MLKL N-terminal domain suffices to form channels. (A) C-terminal kinase-like domain (MLKL^179-471) did not induce step-like currents. (B) N-terminal domain (MLKL^2-178) sufficed to mediate step-like currents. (C) Representative traces induced by indicated truncations of the N-terminal domain. The truncated parts are indicated using dotted lines. All recordings were performed in asymmetric 15:150 mM (cis:trans) Na⁺ solutions (n > 4 for each group).

Figure 5

Identification of transmembrane segments. (A) Left: schematic representation of the residues examined and the corresponding six α-helices revealed by the solution MLKL structure.

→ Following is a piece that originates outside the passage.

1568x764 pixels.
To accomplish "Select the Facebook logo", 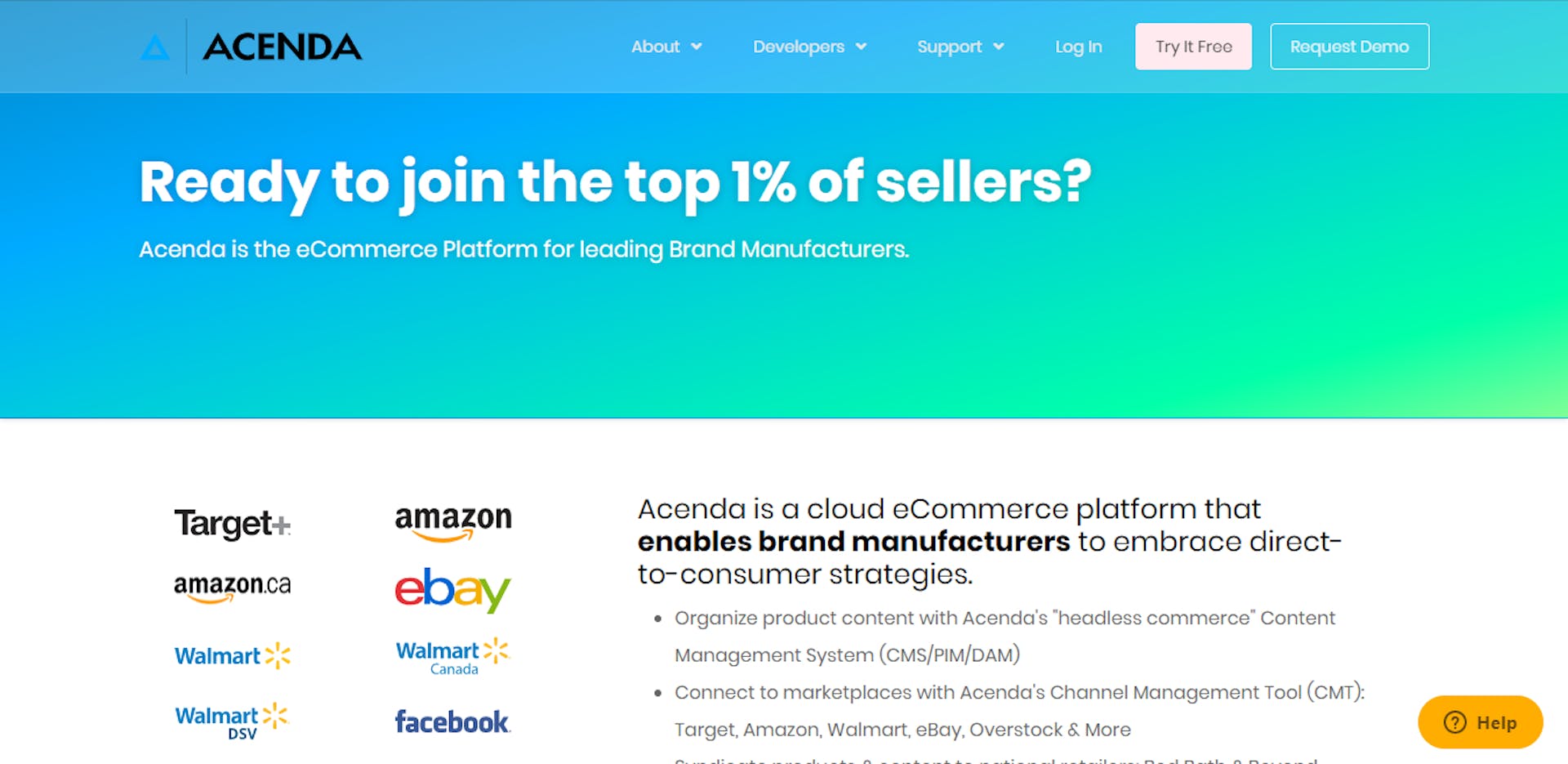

The dotted lines indicate the hypothetical lipid bilayer. MTSET is applied from either the cis or trans side. Mutations for MTSET test from cis (small lilac balls) or trans (small yellow balls) side are indicated. Right: topology of one subunit of MLKL channel. The dotted lines and gray circles represent the cellular membrane. The C-terminal kinase-like domain is colored in pink. (B) Responses of wild-type MLKL^2-178 to MTSET. The black arrow indicates the application of MTSET. (C) Responses of indicated mutants to MTSET. The currents were recorded in asymmetric 15:150 mM (cis:trans) Na⁺ solutions (n > 4 for each group). MTSET (100 μM) was applied either in cis or trans side as described in Materials and Methods.

Figure 6

The correlation between channel activity and MLKL-induced cell death. (A) Representative whole-cell currents induced by the expression of indicated constructs. The inset shows the protocol applied to elicit the currents. The currents elicited by +60 mV are used to calculate the current density. Inset: schematic representation of the whole-cell recording. (B) Current density of the currents induced by the constructs shown in A (n > 8). (C) Current-voltage (I-V) plots. For clarity, only the I-V plots of MLKL/RIP3, MLKL^E/D and MLKL^A/A are shown (n > 8). (D) Time-dependent cell death (red line) and membrane potential depolarization (black line) induced by coexpressing MLKL/RIP3. Time (h) indicates the time after transfection. (E) The correlation between the current density, depolarization of the membrane potential and cell death induced by the indicated constructs. The parameters were measured 16-20 h after transfection. 'M/R' indicates MLKL/RIP3; 'E/D' indicates MLKL^E/D; 'A/A' indicates MLKL^A/A.